Imagino uma Praça Salazar como um lugar triste e sombrio, ladeado de despidas e raquíticas árvores, onde o Sol nunca brilha e é sempre Outono, mesmo que na pujança primaveril de Maio. Terá bancos de jardim novos, mas com a tinta já carcomida pela idade, onde nem o mais sôfrego dos velhinhos se sentará a repousar. Imagino-a à imagem do País de 23 de Abril de 74. De luto pelos mais de dez mil mortos da Guerra Colonial. De um silêncio vergado ao peso da censura. Amedrontada pela perseguição da PIDE. Assombrada à noite pelos gritos dos presos políticos torturados, mortos e condenados, sem julgamento, ao degredo do Tarrafal.
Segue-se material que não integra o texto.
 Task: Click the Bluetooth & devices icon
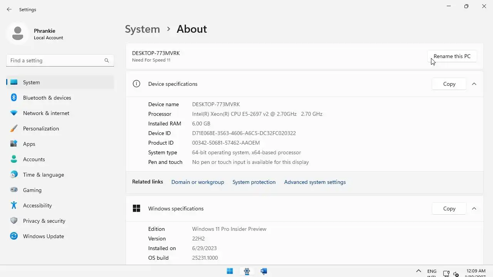[14, 98]
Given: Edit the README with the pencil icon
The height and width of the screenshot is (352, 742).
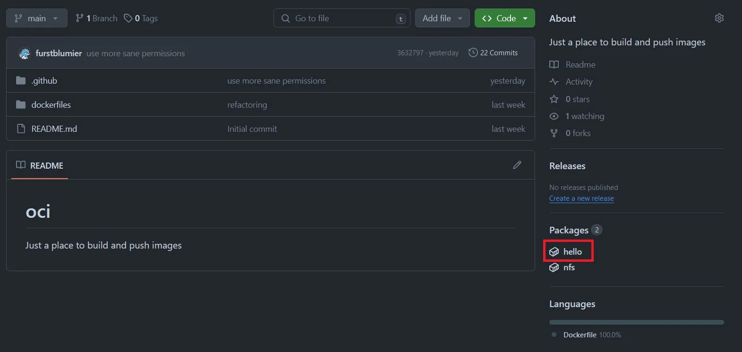Looking at the screenshot, I should click(517, 165).
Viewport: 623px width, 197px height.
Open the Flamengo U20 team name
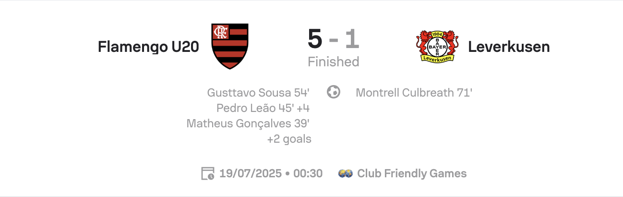click(148, 47)
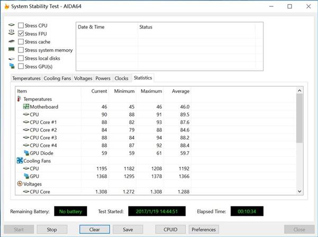Enable the Stress CPU checkbox

tap(21, 25)
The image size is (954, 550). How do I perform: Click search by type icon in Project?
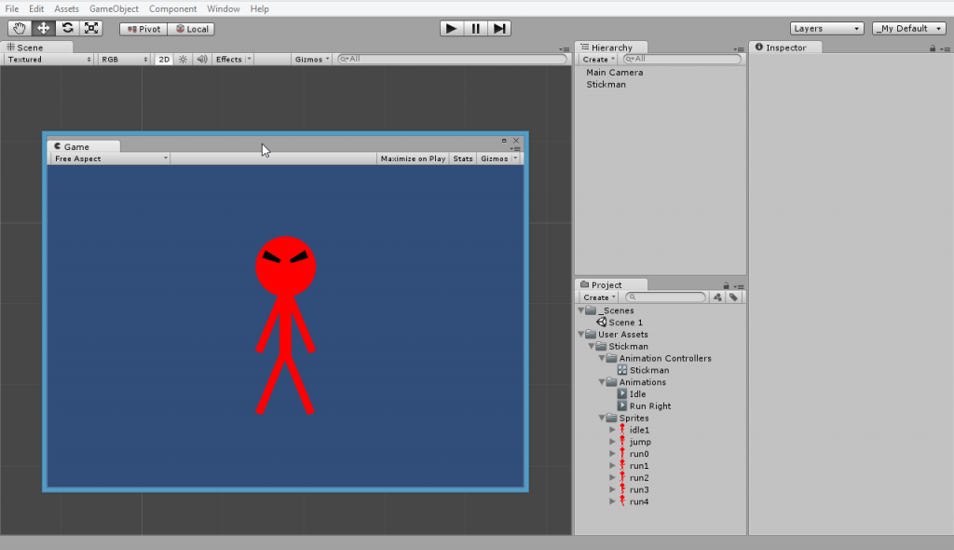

E o Vinho Salazar? Região do Dão, colheita de 2012. Já me vejo a abrir uma garrafa e a verter o seu conteúdo para um copo alto, que imediatamente se transformará num daqueles copinhos de tasca, sujos e encardidos. E a saborear as suas distintivas notas de ácido acético, comparando a minha prova com uma qualquer revista de enologia – que bastou menos de uma semana em garrafa com tão sugestivo nome impresso no rótulo, para que o nobre e inocente néctar de Baco se transformasse no mais agreste e inclemente dos vinagres.
Quanto ao museu a erguer em honra das virtudes pessoais do ditador, imagino-o a ser tomado pela história dos vencidos, daqueles a quem o fascismo roubou sonhos e vidas. E que seja isto que as crianças aprendam das visitas de estudo. E que guardem para sempre na memória a imagem de um velho ridículo, que fazia ponto de honra da sua avareza e das suas botas cambadas, enquanto meia dúzia de famílias suas amigas enriqueciam para lá do inimaginável, e todo o resto da população vivia à míngua, muitos com fome, todos com medo…
Por mim, prefiro acreditar que o senso comum irá substituir as estátuas e imagens do tenebroso septuagenário por salazares, assim minúsculos e orgulhosos da sua função rapadora. E que essa será a melhor homenagem que se pode prestar à memória histórica do País, pois o salazar lembra-nos, muito mais que o outro maiúsculo, da miséria em que vivemos durante mais de 40 anos e do atraso a que fomos votados por força da ganância e de ideologias mesquinhas e mofentas.